__EXTRACTED DATA__
-- -- --

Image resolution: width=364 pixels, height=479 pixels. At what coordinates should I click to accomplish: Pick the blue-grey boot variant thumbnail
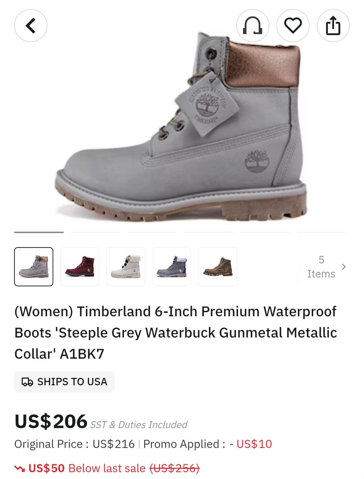(172, 266)
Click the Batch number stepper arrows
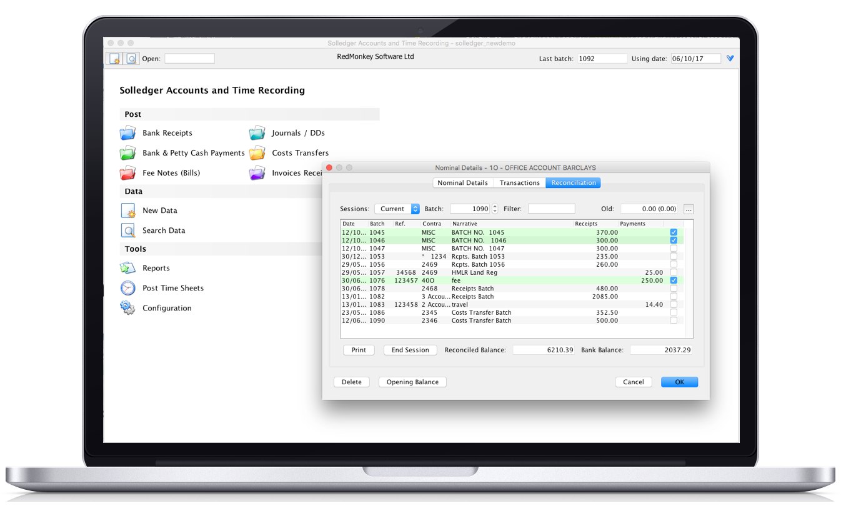Viewport: 841px width, 506px height. tap(495, 209)
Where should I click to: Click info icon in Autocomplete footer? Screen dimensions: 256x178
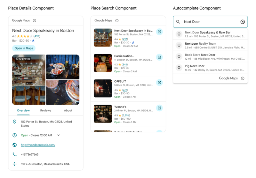[243, 78]
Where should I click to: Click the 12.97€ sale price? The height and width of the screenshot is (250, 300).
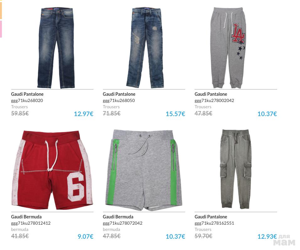(83, 114)
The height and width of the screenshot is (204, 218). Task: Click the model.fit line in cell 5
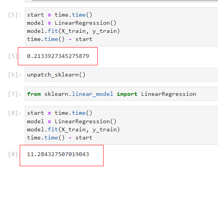tap(73, 31)
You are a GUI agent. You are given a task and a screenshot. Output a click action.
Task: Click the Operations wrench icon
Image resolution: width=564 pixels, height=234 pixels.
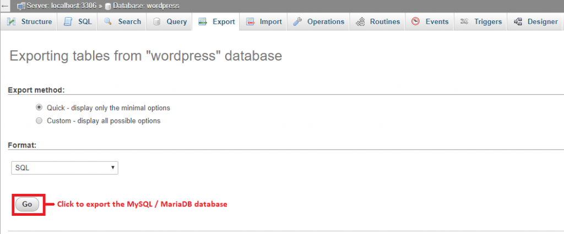tap(297, 22)
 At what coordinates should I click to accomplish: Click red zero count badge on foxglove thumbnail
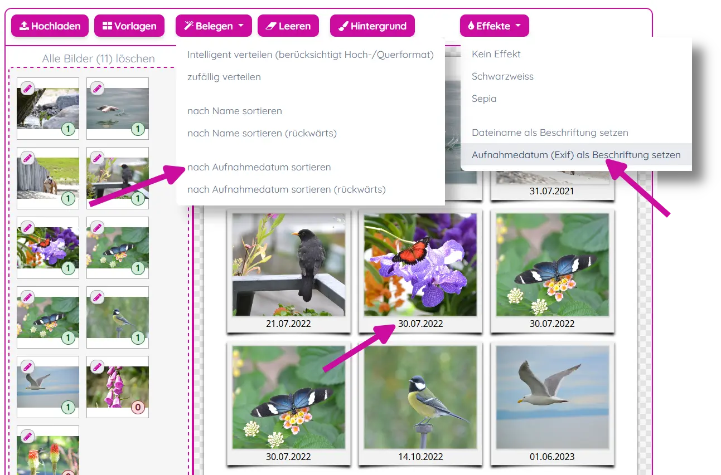click(x=138, y=408)
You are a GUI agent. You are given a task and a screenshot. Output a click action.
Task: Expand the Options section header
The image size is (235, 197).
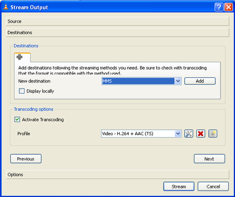[x=118, y=174]
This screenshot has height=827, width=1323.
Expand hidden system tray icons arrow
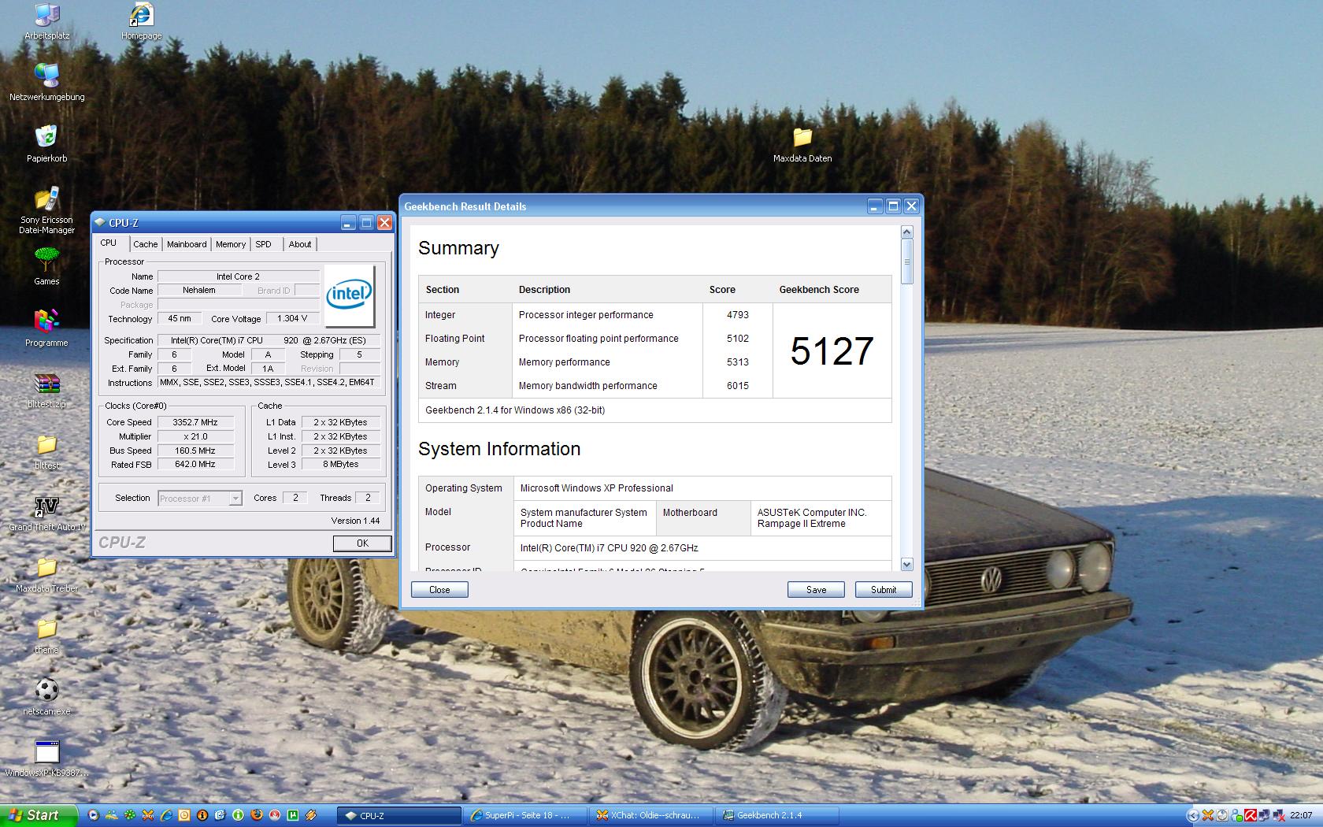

-- -- --

__WHAT THIS TASK INVOLVES__
Drop the pictures and copy the data exactly.

__RESULT__
Image resolution: width=364 pixels, height=479 pixels. At what coordinates should I click to accomplish: Pick the blue-grey boot variant thumbnail
(172, 266)
Click the Batch number stepper arrows
Viewport: 841px width, 506px height. tap(495, 209)
Where should I click to: Click info icon in Autocomplete footer? Screen dimensions: 256x178
[243, 78]
Where should I click to: Click the 12.97€ sale price? The height and width of the screenshot is (250, 300).
(83, 114)
The height and width of the screenshot is (204, 218). Task: Click the model.fit line in cell 5
tap(73, 31)
You are a GUI agent. You are given a task and a screenshot. Output a click action.
Task: Click the Operations wrench icon
Image resolution: width=564 pixels, height=234 pixels.
tap(297, 22)
 At what coordinates should I click to accomplish: Click red zero count badge on foxglove thumbnail
click(x=138, y=408)
You are a GUI agent. You are given a task and a screenshot. Output a click action.
Task: Expand the Options section header
The image size is (235, 197).
[x=118, y=174]
This screenshot has height=827, width=1323.
Expand hidden system tray icons arrow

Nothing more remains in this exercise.